3.1. Relationship between aSLP and Standardized Test Measures
Partial correlations between the MSEL, VABS, and aSLP scores, controlling for the number of months the children were in the treatment program, were conducted. Since child age or time passing is not controlled for on the aSLP as it is not a standardized measure, the effect of the amount of time the child spent in treatment on aSLP scores was investigated. The amount of time the child was in treatment had a small negative correlation with the aSLP scores at intake (r = −0.332, P = 0.026) and a significant correlation with aSLP change scores (r = 0.422, P < 0.005). Time in treatment was not correlated with aSLP scores at exit, or scores on the MSEL or VABS at any time point.
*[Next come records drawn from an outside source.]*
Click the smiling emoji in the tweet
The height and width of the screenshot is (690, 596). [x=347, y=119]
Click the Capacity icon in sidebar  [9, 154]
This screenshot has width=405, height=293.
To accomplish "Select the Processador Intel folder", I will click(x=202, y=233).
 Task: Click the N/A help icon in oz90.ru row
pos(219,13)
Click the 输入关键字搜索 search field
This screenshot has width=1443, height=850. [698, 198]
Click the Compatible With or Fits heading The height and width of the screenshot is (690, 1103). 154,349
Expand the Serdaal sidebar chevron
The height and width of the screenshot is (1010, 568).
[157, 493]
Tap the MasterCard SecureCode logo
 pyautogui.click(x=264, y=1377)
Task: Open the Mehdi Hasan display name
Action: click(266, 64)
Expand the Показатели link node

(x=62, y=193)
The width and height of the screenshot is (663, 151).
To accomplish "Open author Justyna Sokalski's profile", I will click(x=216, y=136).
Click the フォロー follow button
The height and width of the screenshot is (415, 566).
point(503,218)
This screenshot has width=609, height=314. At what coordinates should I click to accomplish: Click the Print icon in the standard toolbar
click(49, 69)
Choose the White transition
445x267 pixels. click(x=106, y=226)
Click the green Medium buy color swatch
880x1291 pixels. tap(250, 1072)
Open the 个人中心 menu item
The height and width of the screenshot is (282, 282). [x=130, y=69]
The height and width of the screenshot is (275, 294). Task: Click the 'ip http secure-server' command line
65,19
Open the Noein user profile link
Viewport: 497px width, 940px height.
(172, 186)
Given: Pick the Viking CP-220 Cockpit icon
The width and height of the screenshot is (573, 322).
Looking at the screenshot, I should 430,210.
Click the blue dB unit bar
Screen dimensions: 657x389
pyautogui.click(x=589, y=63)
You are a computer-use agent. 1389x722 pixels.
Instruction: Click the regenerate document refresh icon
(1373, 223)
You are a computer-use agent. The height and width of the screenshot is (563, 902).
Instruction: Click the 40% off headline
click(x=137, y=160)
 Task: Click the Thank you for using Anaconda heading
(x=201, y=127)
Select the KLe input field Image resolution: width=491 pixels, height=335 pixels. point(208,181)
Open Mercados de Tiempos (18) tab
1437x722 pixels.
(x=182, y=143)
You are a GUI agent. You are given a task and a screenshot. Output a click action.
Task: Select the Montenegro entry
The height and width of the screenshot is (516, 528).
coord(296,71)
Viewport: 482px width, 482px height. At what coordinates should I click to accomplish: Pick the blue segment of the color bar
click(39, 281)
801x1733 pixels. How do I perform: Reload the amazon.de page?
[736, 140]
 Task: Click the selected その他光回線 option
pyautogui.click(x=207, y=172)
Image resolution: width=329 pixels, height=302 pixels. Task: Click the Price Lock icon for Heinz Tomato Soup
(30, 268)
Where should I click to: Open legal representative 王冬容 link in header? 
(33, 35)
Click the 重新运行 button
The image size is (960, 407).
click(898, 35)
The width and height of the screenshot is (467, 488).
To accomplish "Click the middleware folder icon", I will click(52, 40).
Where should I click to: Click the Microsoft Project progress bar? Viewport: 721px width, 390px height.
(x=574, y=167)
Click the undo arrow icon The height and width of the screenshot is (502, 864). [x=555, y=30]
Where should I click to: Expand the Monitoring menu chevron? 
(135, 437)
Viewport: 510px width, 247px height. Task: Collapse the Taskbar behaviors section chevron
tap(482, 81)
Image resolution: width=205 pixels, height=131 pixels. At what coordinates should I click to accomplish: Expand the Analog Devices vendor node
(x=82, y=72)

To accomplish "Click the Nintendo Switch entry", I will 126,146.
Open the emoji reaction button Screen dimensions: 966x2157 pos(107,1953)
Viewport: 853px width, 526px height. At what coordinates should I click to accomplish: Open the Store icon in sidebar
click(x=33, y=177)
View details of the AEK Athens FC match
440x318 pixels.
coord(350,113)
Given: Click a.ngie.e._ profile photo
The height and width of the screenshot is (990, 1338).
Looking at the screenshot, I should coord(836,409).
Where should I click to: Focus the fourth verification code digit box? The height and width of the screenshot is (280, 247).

It appears that the amount of time the child was in treatment may influence aSLP scores and therefore may impact the relationship observed between the aSLP and the MSEL and VABS. Thus, partial correlations were conducted holding the amount of time in treatment constant to adjust for the effect time in treatment may have on the aSLP, MSEL, and VABS. aSLP scores at intake were positively correlated with the MSEL ELC at intake (r = 0.580, P < 0.001) and the VABS ABC at intake (r = 0.654, P < 0.001; see Figure 2). aSLP scores at exit were positively correlated with the MSEL ELC (r = 0.713, P < 0.001) and VABS ABC (r = 0.643, P < 0.001) at exit (see Figure 2). aSLP change scores were also positively correlated with MSEL ELC change scores (r = 0.548, P < 0.001) and VABS ABC change scores (r = 0.354, P = 0.019; see Figures 3 and 4). Notably, 33% of the sample (i.e., 15 toddlers) showed a decrease or no gain in their MSEL ELC and 36% of the sample showed a decrease or no gain in their VABS ABC scores, while the aSLP captured a skill gain for these children that averaged a change of 97 (r = 8–187) newly learned skills (see Figures 3 and 4). A linear regression was conducted to evaluate whether aSLP scores at three months into the intervention program predicted aSLP scores when the participants exited the program. The results of the regression indicated aSLP scores at three months into intervention explained 54.8% of the variance (R 2 = 0.547, F(1,43) = 51.907, P < 0.001; see Figure 5). aSLP scores at three months into intervention significantly predicted aSLP scores at exit (β = 0.72, P < 0.001).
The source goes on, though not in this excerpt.